━━━━━ Provided records ━━━━━

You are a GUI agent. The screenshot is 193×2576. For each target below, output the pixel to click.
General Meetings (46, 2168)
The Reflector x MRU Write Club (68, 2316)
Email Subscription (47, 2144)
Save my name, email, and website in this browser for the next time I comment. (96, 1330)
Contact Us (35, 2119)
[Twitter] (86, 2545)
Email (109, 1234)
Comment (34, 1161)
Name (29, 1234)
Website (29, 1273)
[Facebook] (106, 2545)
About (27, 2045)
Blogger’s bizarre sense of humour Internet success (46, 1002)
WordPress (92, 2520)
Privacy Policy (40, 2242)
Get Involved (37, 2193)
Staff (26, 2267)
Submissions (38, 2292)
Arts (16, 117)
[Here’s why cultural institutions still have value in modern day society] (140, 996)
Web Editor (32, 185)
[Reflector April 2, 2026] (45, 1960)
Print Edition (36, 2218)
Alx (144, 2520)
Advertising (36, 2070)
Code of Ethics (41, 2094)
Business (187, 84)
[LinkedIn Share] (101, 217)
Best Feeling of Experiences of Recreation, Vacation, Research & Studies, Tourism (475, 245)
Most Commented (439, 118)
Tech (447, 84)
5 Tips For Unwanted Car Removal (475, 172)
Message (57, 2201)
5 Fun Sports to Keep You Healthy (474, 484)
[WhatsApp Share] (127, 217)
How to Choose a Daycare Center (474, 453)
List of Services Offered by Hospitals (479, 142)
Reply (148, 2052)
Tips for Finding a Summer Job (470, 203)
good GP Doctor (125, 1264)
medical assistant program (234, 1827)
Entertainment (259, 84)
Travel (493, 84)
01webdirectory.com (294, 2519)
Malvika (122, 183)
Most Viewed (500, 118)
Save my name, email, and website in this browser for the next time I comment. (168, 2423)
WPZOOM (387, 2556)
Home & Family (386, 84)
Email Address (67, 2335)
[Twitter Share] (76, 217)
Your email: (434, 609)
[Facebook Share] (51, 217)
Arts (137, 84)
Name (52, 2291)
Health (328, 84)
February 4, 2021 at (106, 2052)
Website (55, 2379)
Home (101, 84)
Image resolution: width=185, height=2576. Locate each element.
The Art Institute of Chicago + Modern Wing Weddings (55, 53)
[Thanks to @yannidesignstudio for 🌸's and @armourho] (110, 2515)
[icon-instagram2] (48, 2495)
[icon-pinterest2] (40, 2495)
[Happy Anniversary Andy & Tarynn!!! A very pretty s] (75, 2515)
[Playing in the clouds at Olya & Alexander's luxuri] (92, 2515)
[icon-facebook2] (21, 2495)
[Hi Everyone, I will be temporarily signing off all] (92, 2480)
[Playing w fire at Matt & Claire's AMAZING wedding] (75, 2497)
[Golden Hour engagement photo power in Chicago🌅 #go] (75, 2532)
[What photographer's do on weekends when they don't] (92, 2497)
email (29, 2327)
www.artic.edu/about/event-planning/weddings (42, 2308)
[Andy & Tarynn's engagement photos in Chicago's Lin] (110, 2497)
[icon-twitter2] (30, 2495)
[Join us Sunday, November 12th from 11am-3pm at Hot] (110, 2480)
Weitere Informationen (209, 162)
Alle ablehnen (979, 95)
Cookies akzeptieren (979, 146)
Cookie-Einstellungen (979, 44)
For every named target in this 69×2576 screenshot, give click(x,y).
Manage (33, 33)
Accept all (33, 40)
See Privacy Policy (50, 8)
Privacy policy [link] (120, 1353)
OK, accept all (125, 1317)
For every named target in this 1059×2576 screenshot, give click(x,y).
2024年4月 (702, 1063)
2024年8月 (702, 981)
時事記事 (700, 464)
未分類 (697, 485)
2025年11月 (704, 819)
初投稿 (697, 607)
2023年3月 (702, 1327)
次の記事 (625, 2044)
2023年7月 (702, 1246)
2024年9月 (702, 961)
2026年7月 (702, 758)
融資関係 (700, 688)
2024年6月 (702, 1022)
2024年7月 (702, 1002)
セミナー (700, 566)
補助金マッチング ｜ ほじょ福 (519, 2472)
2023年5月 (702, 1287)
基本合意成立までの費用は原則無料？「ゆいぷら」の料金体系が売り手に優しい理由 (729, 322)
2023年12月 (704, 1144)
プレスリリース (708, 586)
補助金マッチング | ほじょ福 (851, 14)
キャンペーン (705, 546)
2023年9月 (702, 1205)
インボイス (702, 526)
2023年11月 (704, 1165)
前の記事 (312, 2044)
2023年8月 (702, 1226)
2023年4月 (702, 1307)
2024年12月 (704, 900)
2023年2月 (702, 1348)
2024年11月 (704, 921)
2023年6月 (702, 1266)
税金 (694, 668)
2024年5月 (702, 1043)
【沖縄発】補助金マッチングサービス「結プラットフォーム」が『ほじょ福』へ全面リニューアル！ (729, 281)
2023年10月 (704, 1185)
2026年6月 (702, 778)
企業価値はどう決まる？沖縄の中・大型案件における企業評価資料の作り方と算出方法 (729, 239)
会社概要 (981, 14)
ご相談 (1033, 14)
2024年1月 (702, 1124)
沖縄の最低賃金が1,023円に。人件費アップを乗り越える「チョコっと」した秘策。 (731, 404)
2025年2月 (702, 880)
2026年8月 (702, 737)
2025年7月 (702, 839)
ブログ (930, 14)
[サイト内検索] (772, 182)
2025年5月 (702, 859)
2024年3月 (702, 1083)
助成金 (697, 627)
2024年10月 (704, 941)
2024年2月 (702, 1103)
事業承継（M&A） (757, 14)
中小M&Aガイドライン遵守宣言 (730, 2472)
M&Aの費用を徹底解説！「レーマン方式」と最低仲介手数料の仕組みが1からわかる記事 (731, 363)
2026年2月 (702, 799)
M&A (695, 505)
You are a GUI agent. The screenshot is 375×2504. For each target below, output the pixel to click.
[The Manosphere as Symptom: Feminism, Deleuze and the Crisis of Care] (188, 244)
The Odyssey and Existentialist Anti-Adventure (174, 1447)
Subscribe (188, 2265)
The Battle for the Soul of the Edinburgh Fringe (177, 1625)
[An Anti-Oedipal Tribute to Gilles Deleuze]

━━━━━

# How to complete this task
What lines above hold the word "browser"? Pull each one out.

# Answer space
Save my name, email, and website in this browser for the next time I comment. (96, 1330)
Save my name, email, and website in this browser for the next time I comment. (168, 2423)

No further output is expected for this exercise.